Java Performance Monitoring : First Metrics
During your professional life (as developer), you get a lot of features to implement, lots of bugs to fix, but sometimes, when you are not expecting, one of those hard blockers hit your application in it’s heart – performance issues. You start to think about the application design, digging around, trying to understand the source the fastest you can.
Stop. Take a deep breath and let’s go.
Good metrics you should look for:
- CPU Utilisation (kernel vs user), when your facing a CPU intense computation you’ll see a great user CPU utilisation. When you have a lot of thread control or shared resource access control, you’ll see a great kernel percentage using your CPU.
- Scheduler Run Queue, this metric is good to understand how saturated the system is. This queue holds threads ready to execute. If this value is 4 times greater than the number of virtual processors that something you should be really be worried about (too much threads, bad system responsiveness), this is the kind of values you don’t want to reproduce. If the size is greater than the number of virtual processors continuously you should be looking to reduce it.

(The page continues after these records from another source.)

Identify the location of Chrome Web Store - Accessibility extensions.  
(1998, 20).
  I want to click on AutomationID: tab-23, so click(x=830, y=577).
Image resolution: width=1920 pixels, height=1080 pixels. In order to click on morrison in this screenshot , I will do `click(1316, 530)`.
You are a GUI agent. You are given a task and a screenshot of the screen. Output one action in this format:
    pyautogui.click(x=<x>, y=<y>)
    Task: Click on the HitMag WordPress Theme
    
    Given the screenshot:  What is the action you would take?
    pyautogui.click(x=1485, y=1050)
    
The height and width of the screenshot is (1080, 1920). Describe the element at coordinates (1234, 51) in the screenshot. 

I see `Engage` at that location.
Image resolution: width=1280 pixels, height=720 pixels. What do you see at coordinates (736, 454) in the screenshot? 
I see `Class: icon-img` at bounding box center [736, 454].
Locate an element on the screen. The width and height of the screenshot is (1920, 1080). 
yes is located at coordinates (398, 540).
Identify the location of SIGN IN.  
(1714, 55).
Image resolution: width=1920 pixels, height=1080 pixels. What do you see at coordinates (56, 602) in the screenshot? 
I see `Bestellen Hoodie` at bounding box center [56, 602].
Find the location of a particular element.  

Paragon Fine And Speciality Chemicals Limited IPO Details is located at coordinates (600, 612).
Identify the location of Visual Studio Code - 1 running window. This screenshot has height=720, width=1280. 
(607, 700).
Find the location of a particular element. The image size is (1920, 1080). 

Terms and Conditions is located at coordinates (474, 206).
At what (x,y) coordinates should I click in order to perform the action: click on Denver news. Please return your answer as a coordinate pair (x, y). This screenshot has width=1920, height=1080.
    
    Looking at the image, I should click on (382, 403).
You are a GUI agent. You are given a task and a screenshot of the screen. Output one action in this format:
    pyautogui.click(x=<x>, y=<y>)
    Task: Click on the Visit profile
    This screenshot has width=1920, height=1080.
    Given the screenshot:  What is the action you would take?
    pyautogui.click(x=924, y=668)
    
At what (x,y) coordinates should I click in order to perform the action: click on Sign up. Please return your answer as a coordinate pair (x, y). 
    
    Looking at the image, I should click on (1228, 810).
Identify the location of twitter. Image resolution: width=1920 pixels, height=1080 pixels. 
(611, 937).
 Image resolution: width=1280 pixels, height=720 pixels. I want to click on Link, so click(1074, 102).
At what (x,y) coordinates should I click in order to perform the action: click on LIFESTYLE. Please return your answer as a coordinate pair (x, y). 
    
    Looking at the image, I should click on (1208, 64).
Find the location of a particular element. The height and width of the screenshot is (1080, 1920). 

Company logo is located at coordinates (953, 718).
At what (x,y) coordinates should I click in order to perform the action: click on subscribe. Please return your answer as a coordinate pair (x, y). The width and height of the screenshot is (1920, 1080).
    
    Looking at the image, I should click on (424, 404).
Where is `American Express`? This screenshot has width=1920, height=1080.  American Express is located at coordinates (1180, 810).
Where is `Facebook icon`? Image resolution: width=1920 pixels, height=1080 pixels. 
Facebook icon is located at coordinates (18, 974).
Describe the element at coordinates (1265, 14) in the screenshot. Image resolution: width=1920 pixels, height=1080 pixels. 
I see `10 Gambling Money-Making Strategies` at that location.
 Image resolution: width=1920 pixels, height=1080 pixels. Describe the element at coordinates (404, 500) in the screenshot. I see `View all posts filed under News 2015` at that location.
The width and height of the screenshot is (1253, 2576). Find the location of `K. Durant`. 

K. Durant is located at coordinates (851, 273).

- Memory Utilisation, be aware of memory swapping. If you observe anything greater than zero that something to worry about.
- Lock contention. In Java applications this is an hard metric to get, there is an operation used to get an approximated value: (csw – icsw) * 80000 / CPU frequency. If this gives you something greater than 3-5% you should then be worried about the overload of synchronisation between threads in your application and try to reduce it.
- Network utilisation, here you can easily figure it out whether the network is your bottleneck or not.
- Disk I/O utilisation, another good metric to understand whether the performance issue is related with the infrastructure or not.
So, basically, this is an initial list to look for, focused on multithreaded applications. But still valid for single threaded applications. Most of all, the most important this is to make decisions based on good interpretation of monitoring data.